* Problem: Can you extract every line of text from the rows below, word for word, leaving the pictures out of your answer?

[Pointing data for screenshots]
>>>>>

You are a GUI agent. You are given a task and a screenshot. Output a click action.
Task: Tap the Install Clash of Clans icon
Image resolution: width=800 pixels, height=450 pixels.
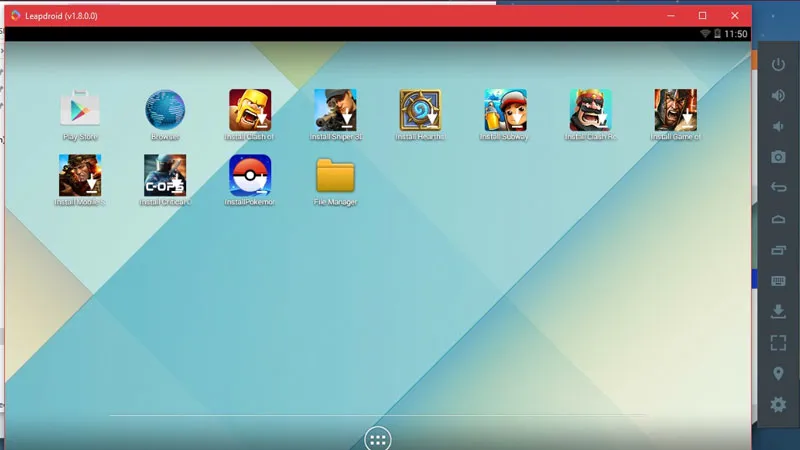[250, 110]
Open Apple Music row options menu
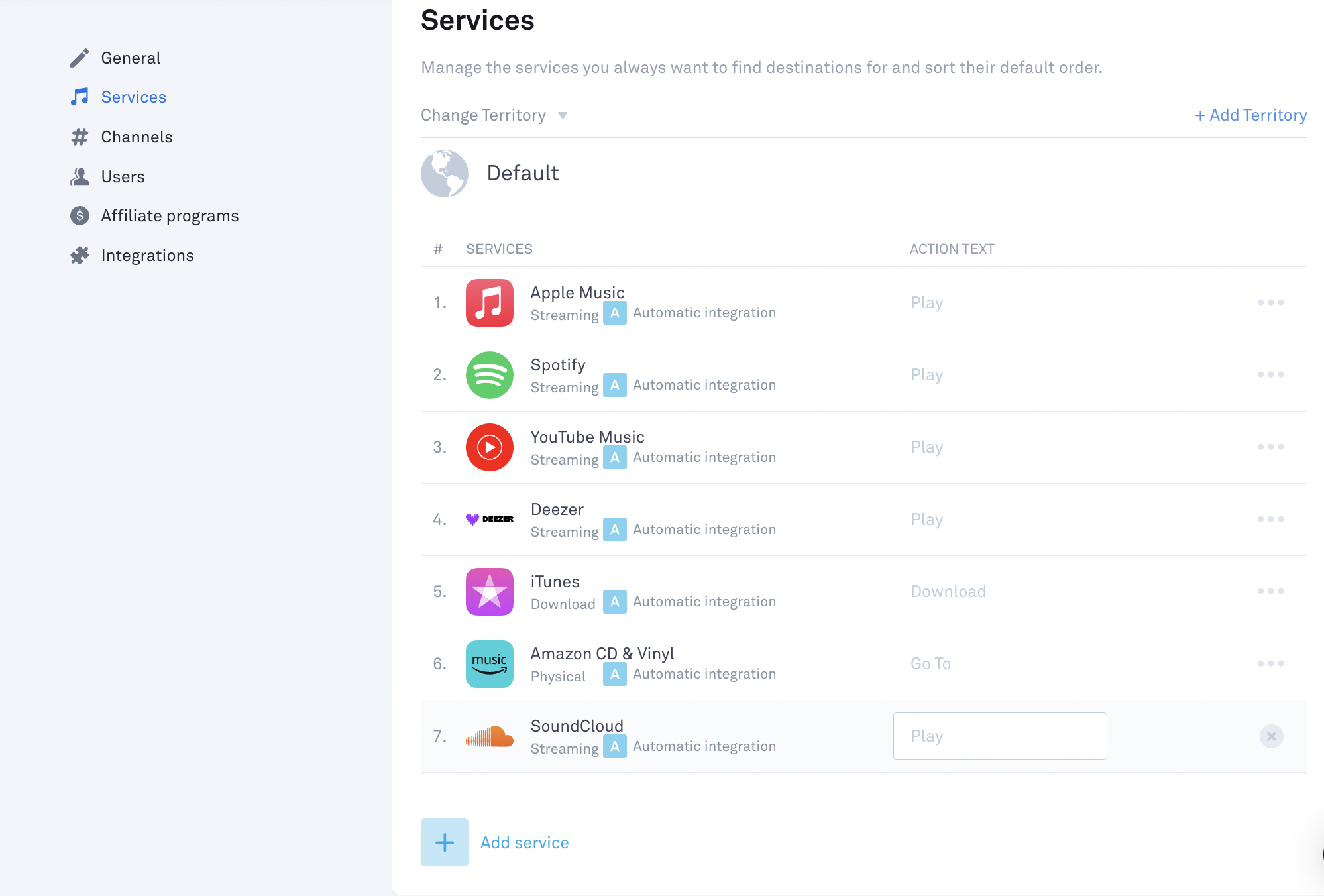The height and width of the screenshot is (896, 1324). click(1270, 303)
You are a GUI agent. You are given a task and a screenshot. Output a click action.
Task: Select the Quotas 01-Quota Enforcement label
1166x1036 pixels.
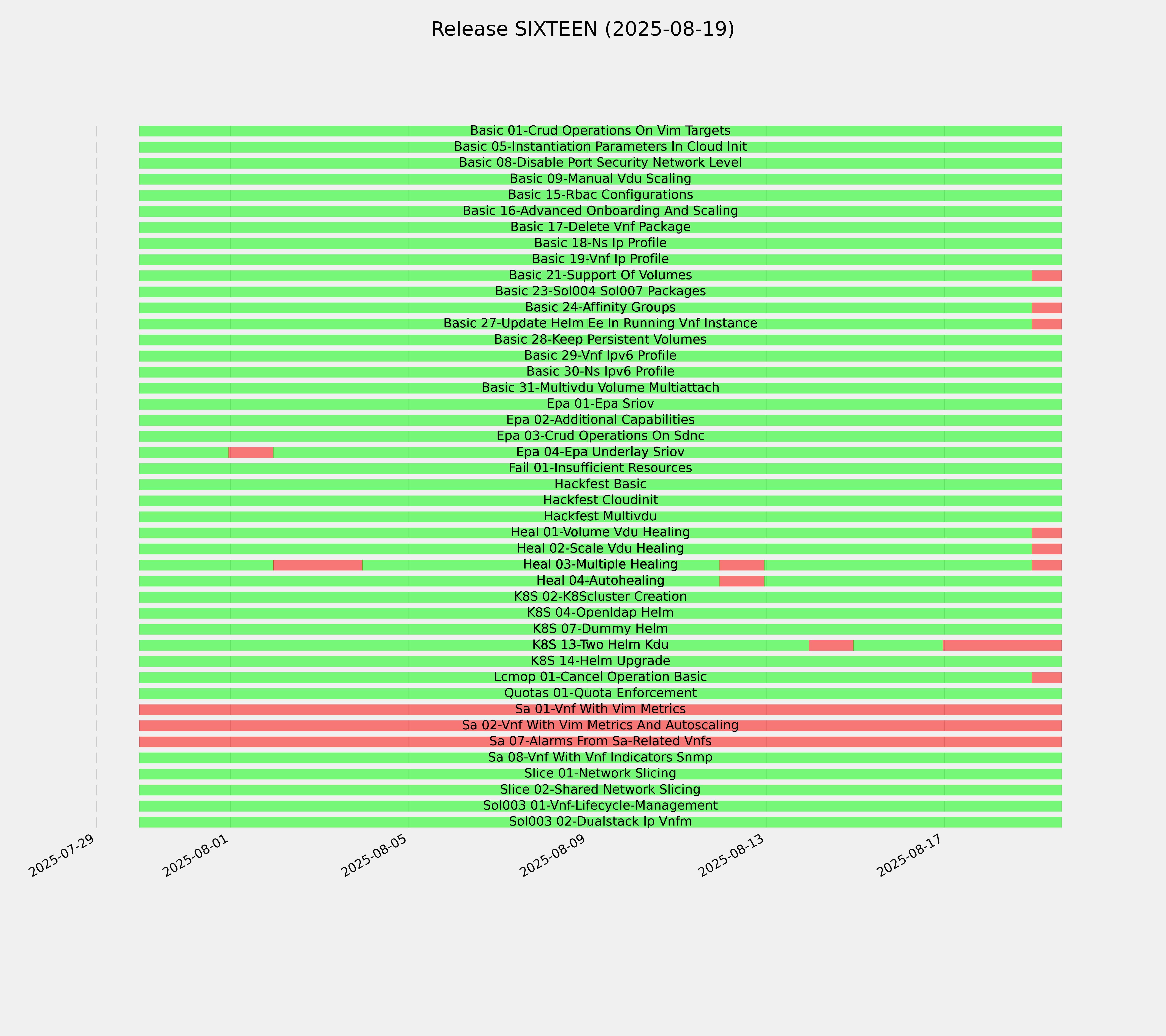600,693
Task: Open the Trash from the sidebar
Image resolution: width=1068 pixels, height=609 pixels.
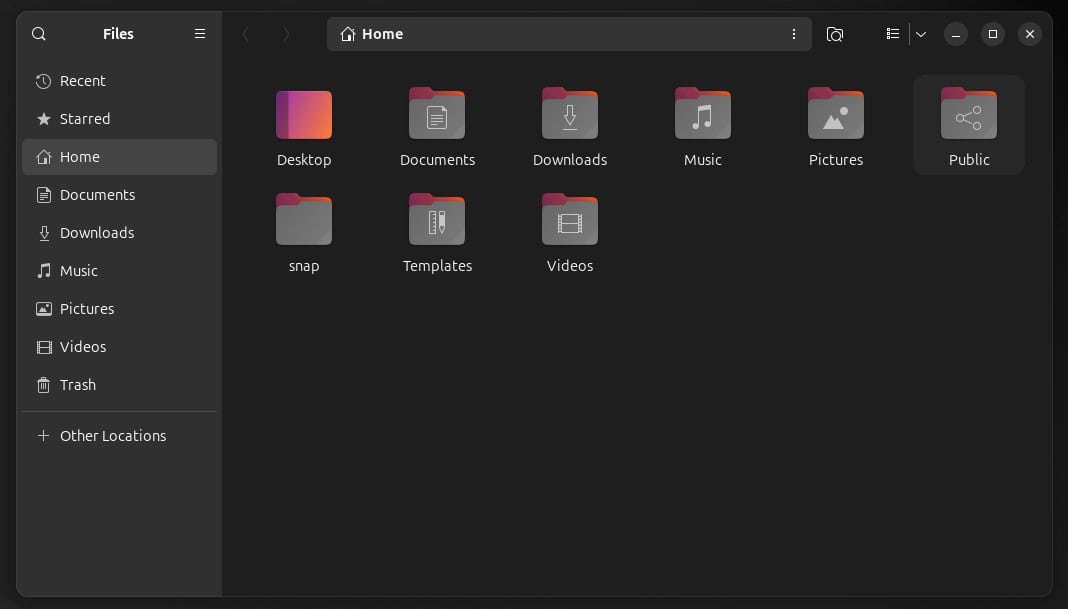Action: point(77,385)
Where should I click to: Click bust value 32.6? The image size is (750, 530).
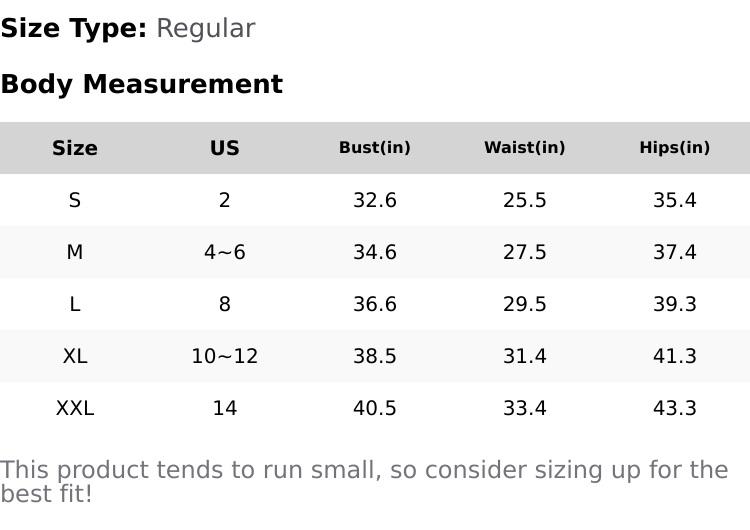point(375,200)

<<<<<

* Finished exercise:
You are a GUI agent. You are given a task and a screenshot. Output a click action.
Task: Tap the Install Clash of Clans icon
Image resolution: width=800 pixels, height=450 pixels.
[250, 110]
Open Apple Music row options menu
The height and width of the screenshot is (896, 1324). click(1270, 303)
You are a GUI agent. You are given a task and a screenshot. Output a click action.
Task: Select the Quotas 01-Quota Enforcement label
1166x1036 pixels.
600,693
Task: Open the Trash from the sidebar
Image resolution: width=1068 pixels, height=609 pixels.
Action: point(77,385)
Where should I click to: Click bust value 32.6? The image size is (750, 530).
point(375,200)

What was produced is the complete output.